* [The exercise]:
Reproduce the material from its start through the line containing "pyautogui.click(x=2216, y=49)", inclusive, requests included, rescaling every coordinate in the answers by 1.45 and rounding to whole numbers with halves rounded up, while leaving all numbers in the requests and their format samples unchanged. Omit the pictures from your answer.

[start]

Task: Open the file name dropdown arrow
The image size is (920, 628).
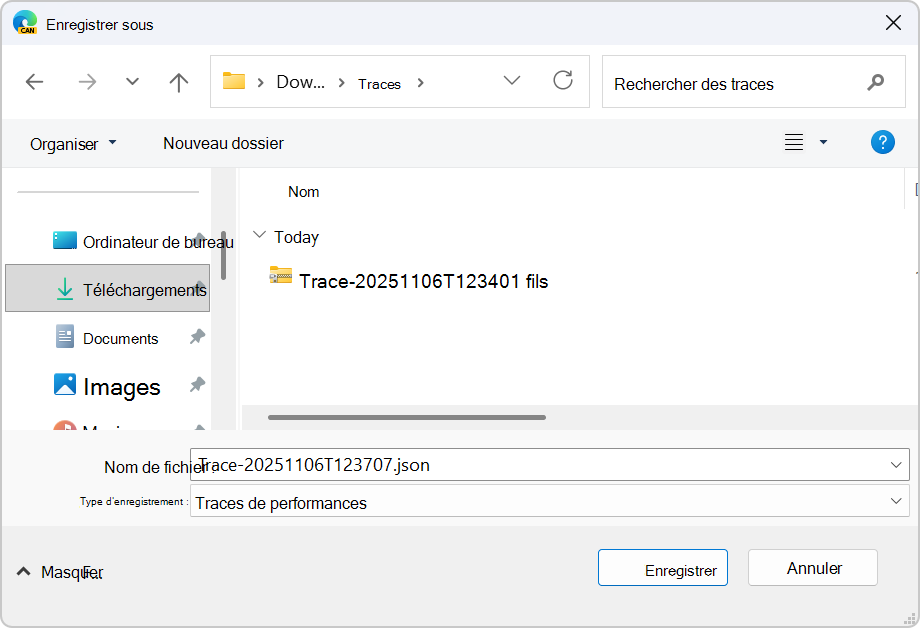Action: [x=893, y=465]
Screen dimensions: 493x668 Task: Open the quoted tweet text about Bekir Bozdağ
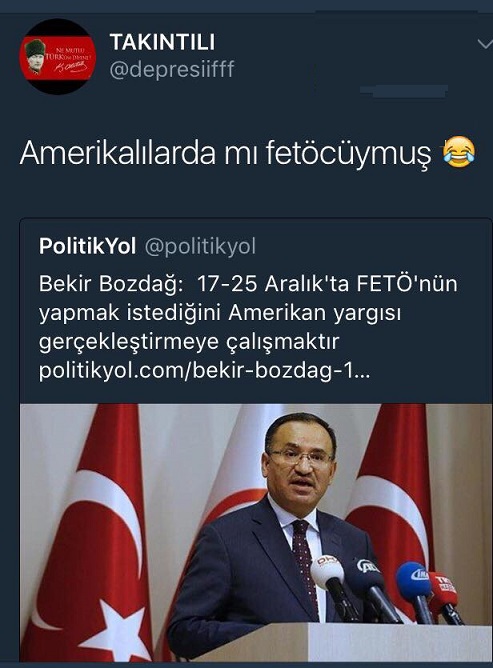point(248,313)
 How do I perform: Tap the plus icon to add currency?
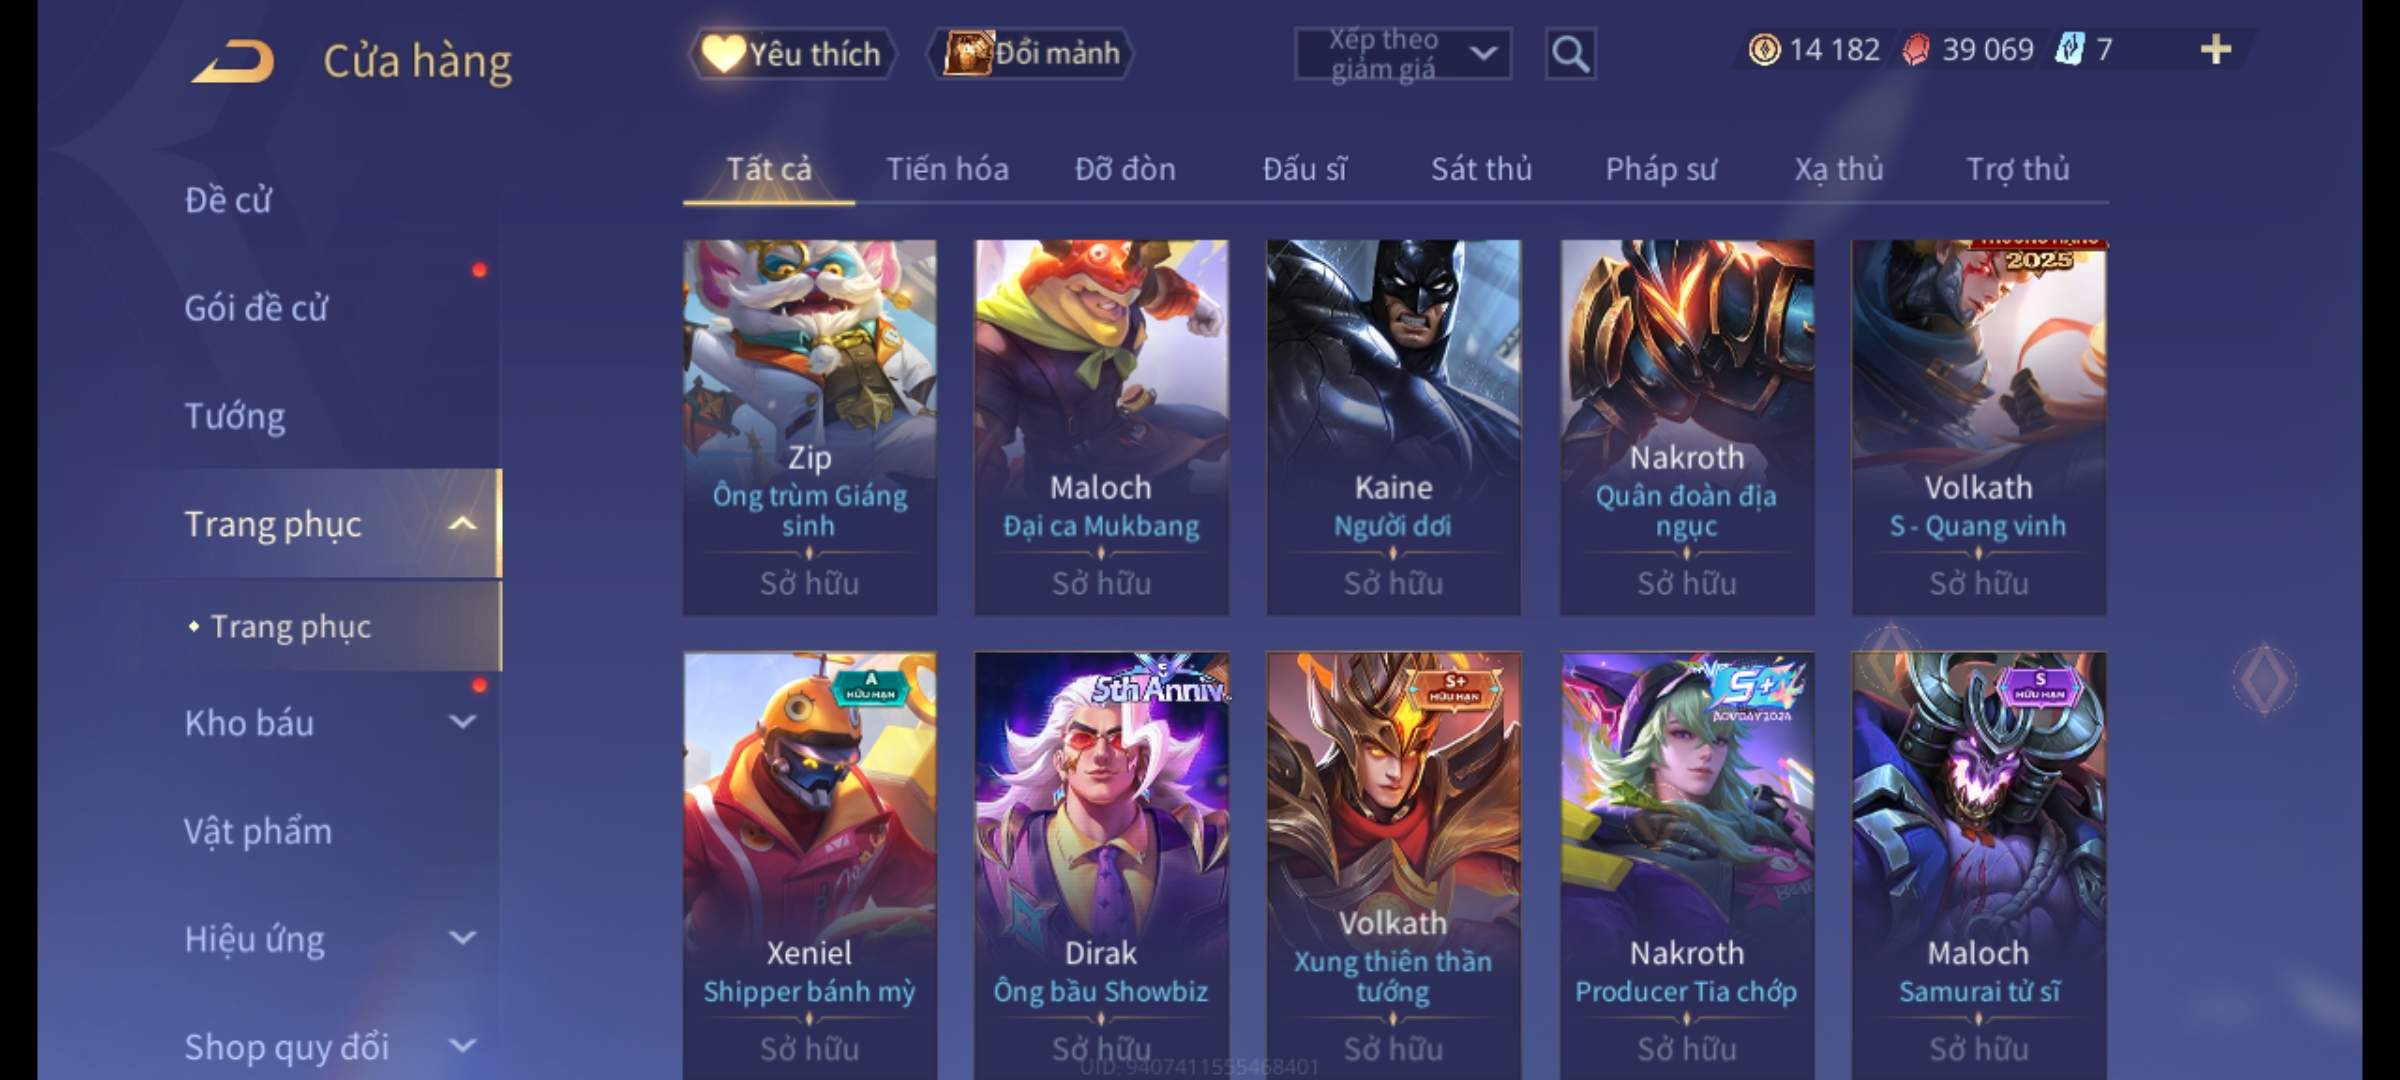pyautogui.click(x=2216, y=49)
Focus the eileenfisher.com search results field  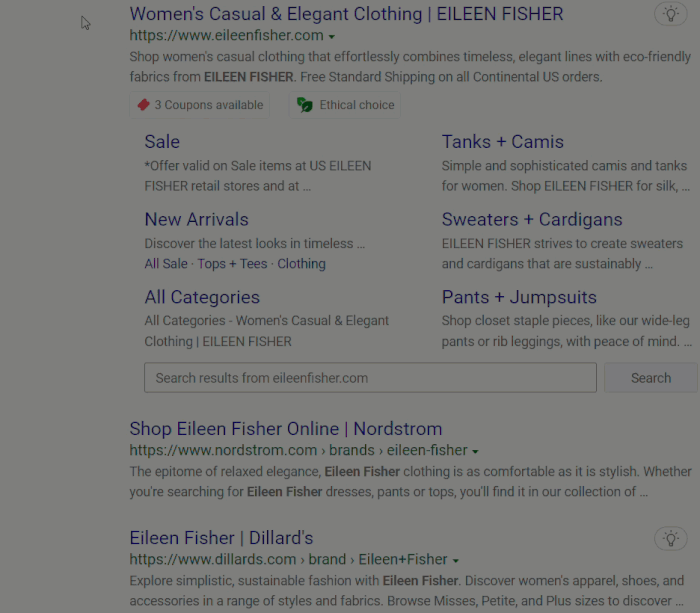[x=370, y=378]
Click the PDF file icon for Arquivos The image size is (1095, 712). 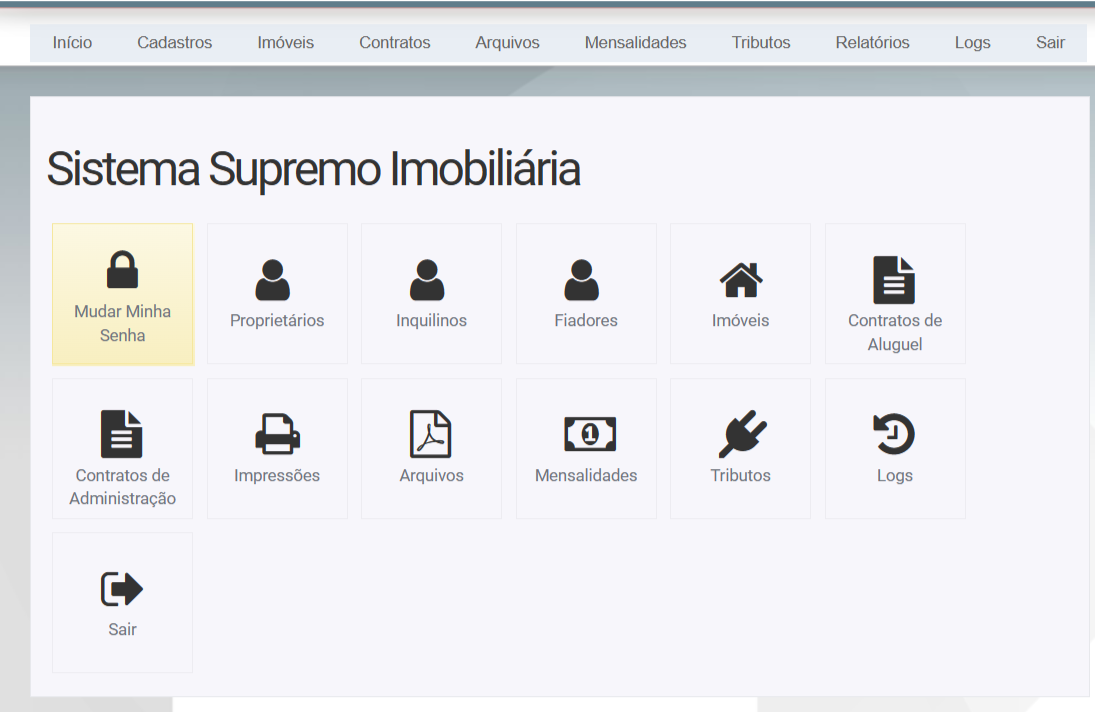point(431,434)
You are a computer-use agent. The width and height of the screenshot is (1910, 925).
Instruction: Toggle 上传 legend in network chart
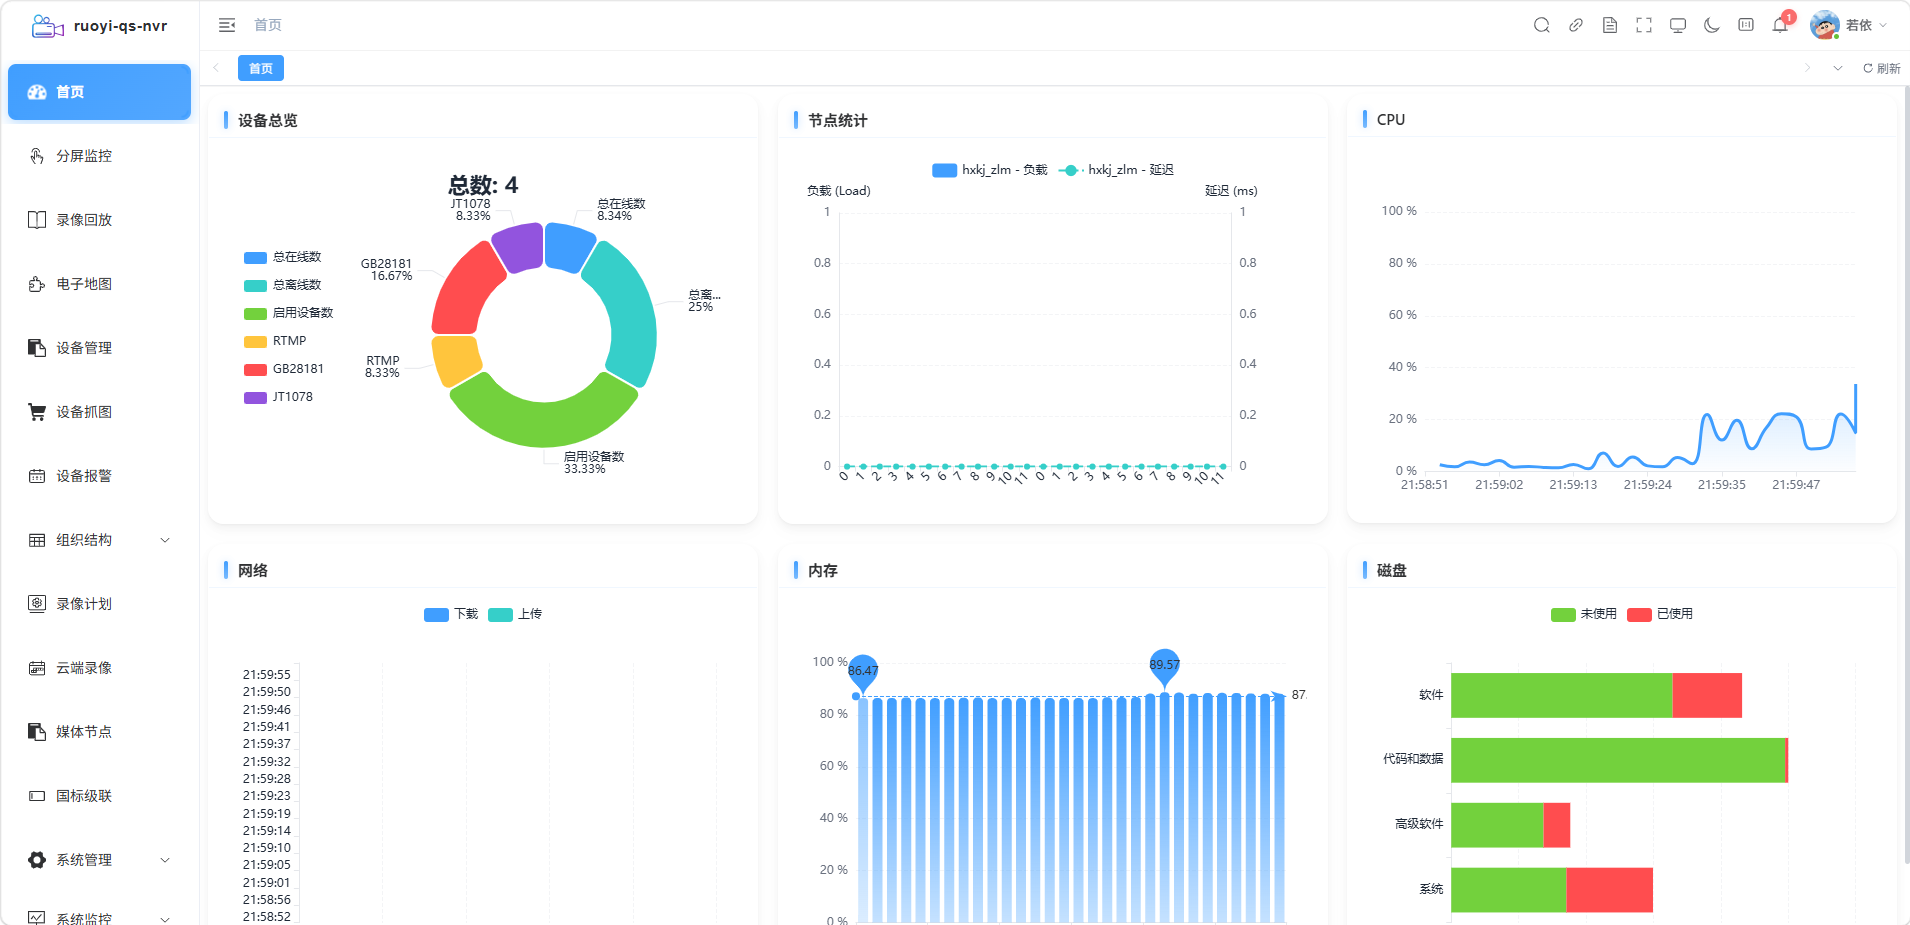(515, 614)
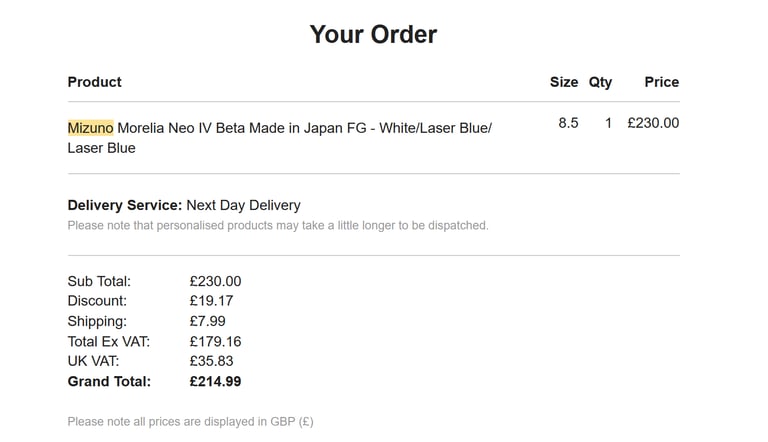Click the Next Day Delivery text

[x=243, y=205]
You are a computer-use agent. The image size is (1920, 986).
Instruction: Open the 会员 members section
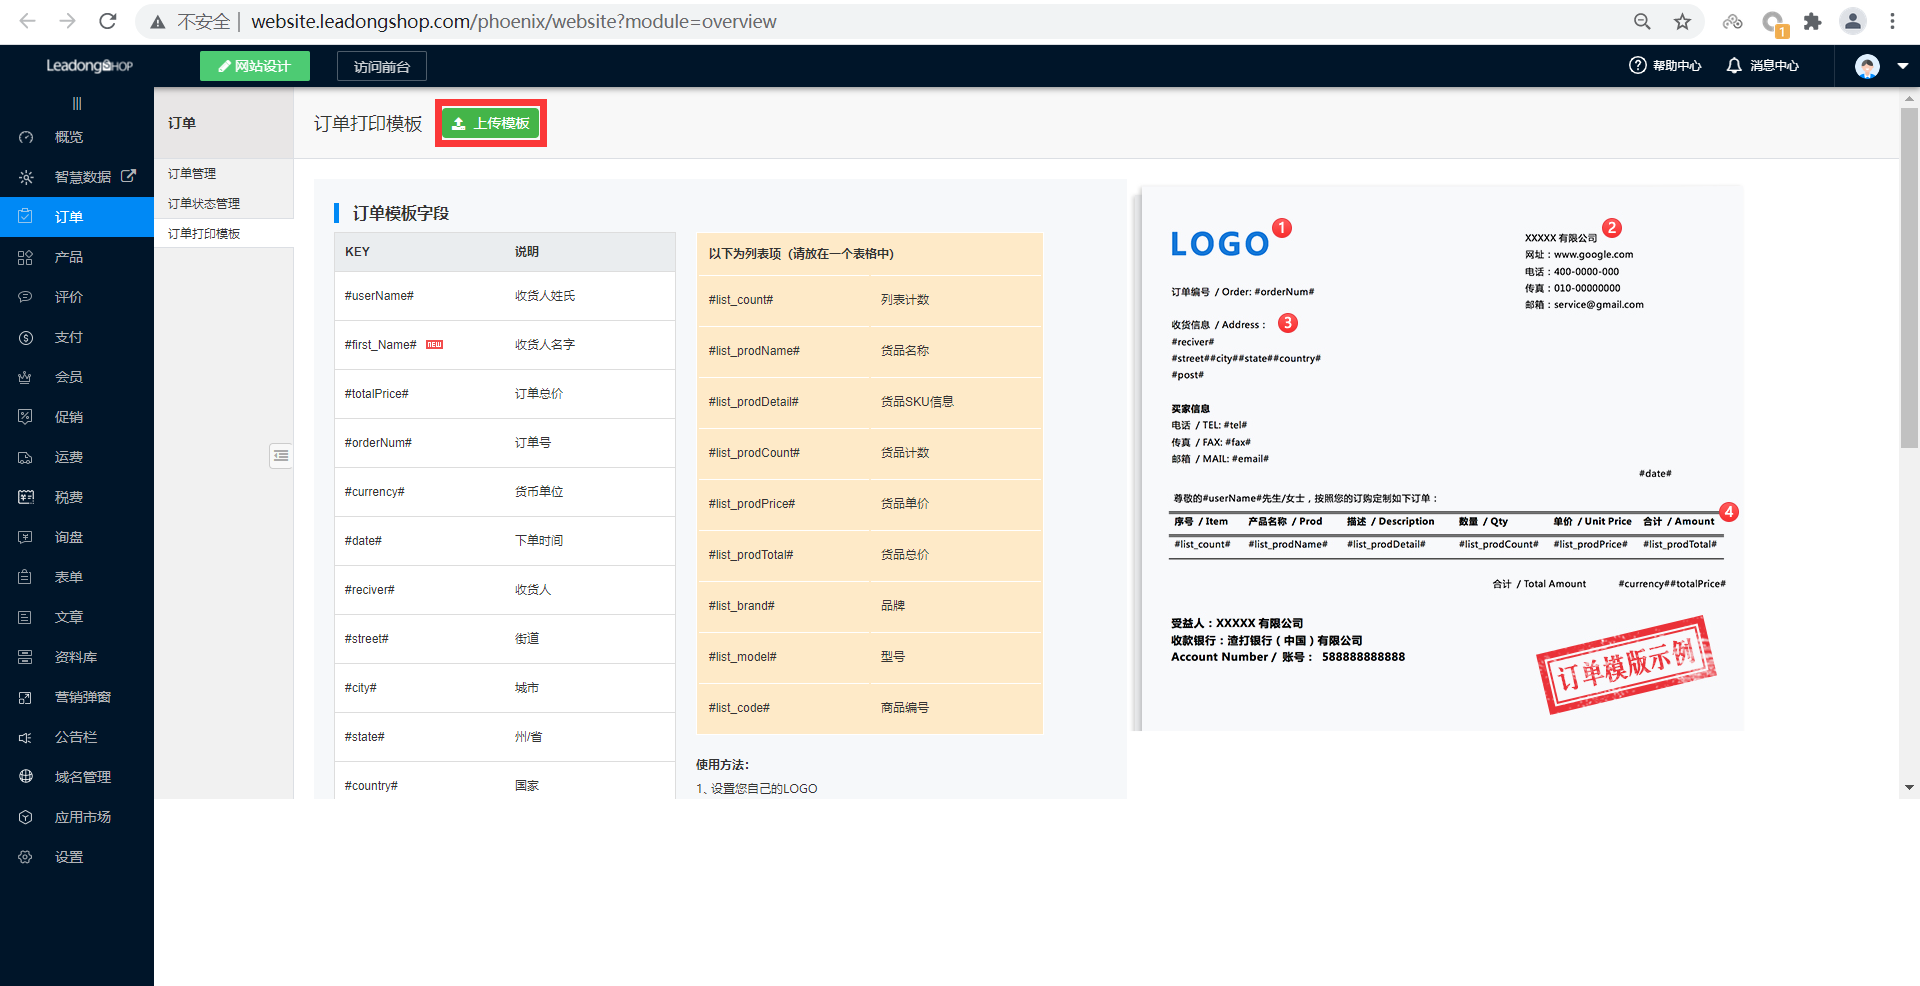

[end]

* [Answer for this exercise]:
Task: Open the file name dropdown arrow
The image size is (920, 628).
Action: [x=1295, y=674]
Screen dimensions: 493x668 Task: Open the quoted tweet text about Bekir Bozdağ
point(360,454)
 How do I perform: Tap the plus icon to add currency?
pyautogui.click(x=3213, y=71)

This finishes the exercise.